Thursday, 31 May 2012

Question of national language in Asia and Africa

That a nation has a national language is a fairly recent idea. I may be wrong but it appears to me it's not older than the French Revolution in its current form. It works fairly well when applied to Europe's chiefly monolingual nations - Germany has German, France has French, Spain has Spanish and so on. Of course there are notable exceptions like Switzerland and Luxembourg, the trend is Europe is more clear cut than in Africa and Asia.

If existence of multilingual states is an exception in Europe, monolingual nation states are a rarity in Asia and Africa. There are at least 103 languages, 14 recognised languages (official at lower level) and two federal in India. South Africa boasts of 14 official languages. They may be extreme cases on both continents, at the same time, however, they present a situation where the idea of a national language isn't feasible.

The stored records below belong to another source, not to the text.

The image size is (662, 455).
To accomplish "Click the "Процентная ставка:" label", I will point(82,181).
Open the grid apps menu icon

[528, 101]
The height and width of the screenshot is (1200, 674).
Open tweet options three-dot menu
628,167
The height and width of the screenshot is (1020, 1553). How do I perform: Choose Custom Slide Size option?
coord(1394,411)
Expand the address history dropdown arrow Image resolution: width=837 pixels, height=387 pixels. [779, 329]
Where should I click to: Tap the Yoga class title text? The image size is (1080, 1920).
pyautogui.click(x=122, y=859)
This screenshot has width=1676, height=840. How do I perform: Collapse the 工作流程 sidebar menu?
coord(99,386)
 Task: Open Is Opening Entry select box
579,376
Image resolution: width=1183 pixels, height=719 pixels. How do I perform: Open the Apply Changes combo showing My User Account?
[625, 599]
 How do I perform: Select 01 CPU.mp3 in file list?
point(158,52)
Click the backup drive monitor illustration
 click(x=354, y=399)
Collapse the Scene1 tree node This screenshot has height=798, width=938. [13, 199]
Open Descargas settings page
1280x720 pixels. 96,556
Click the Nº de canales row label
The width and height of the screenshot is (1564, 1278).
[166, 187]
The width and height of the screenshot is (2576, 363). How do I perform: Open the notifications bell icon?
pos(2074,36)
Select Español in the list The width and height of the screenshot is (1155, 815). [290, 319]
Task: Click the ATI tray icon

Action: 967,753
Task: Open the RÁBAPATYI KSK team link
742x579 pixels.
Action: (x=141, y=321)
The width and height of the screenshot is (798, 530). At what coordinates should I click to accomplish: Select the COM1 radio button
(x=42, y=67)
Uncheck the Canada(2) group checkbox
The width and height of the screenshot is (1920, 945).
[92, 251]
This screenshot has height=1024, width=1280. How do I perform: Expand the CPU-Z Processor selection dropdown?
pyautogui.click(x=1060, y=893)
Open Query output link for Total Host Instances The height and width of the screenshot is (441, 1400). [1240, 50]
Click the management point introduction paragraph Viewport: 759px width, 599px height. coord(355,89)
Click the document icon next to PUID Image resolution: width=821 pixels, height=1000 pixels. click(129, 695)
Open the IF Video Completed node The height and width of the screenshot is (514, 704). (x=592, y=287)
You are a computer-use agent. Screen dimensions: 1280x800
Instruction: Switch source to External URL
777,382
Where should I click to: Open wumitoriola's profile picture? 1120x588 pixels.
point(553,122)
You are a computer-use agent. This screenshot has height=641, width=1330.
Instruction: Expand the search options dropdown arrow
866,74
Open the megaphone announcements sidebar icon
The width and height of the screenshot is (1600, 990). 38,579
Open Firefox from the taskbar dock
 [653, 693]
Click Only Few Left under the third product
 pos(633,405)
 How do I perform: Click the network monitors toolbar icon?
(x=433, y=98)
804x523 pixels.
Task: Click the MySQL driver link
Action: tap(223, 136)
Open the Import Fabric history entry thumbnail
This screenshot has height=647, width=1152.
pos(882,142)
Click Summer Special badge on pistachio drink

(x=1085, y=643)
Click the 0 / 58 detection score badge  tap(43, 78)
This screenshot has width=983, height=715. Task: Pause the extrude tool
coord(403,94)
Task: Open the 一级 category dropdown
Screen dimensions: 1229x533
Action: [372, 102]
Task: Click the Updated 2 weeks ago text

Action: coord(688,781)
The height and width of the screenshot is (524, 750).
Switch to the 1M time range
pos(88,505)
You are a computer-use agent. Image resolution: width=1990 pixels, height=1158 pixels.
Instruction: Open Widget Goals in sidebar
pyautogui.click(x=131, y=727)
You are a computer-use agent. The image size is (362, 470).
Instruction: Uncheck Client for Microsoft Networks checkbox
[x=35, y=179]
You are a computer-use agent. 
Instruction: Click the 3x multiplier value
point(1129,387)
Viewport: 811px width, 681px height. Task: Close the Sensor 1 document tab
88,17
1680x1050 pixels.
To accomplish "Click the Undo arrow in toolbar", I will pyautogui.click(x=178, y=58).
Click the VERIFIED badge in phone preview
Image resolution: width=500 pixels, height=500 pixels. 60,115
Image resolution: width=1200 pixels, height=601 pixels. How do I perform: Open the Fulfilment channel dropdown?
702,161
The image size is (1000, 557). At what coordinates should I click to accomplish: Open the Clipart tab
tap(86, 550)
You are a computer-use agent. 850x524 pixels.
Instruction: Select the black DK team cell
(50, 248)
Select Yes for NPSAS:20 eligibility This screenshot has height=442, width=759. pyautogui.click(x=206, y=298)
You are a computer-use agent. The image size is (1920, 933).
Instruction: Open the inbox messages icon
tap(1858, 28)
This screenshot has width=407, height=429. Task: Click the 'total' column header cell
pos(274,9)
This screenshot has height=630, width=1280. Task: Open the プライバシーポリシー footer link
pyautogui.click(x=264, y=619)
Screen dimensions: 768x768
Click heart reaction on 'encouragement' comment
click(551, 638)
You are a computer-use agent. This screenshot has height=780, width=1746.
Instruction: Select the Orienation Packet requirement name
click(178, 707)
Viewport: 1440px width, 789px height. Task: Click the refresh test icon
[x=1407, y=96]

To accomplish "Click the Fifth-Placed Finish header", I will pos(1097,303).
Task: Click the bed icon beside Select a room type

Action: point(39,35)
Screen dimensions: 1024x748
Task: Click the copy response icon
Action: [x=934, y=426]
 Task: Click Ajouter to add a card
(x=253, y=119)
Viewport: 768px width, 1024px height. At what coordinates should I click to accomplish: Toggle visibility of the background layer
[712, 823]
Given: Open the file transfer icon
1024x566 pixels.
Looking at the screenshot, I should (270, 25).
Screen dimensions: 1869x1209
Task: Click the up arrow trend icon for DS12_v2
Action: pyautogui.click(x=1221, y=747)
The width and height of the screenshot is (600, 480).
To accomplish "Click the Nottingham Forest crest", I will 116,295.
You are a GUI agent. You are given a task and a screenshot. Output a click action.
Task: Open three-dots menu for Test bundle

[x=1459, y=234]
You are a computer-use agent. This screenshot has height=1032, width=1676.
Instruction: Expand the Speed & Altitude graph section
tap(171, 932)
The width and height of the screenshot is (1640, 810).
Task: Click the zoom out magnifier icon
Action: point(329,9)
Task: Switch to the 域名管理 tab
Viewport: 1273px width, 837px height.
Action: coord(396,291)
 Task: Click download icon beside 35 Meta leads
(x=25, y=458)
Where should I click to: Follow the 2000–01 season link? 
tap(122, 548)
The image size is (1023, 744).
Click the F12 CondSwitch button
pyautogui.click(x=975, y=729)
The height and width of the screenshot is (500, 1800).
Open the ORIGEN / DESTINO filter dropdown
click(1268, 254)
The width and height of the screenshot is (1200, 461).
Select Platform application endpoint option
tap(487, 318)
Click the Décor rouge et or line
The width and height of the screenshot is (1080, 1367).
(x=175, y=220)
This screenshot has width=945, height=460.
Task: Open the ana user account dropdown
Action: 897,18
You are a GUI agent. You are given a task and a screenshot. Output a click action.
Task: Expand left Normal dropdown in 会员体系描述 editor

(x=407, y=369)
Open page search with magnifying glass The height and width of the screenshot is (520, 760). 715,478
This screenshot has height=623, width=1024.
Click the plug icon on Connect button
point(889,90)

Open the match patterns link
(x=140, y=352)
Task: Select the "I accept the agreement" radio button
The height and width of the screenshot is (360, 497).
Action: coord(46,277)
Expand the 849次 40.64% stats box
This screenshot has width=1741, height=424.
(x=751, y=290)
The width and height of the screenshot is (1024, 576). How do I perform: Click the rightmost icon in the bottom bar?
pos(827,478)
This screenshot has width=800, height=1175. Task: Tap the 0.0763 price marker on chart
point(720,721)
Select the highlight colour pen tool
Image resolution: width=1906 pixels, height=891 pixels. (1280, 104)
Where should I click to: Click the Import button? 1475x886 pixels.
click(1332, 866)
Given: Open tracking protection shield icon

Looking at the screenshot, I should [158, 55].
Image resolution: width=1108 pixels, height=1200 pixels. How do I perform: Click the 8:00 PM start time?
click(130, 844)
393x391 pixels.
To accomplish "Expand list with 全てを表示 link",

I read somewhere it's not uncommon for people in Africa to be fluent in four or five languages. And no one there furrows a brow using them until one of them is raised to the status of a national language. It's only then that divisions arise. 

To most people, in Asia and Africa, these different languages are part of their identity. I don't think I will ever talk to my friends in Punjabi or family in Hindi. And there isn't going to be an issue until I am told to exclusively use only one of those. That would mean losing a part of your identity.

Perhaps that explains why almost all of the formerly colonised countries continue to read and write in the respective languages of their former masters, while speaking in Hausa or Hindi.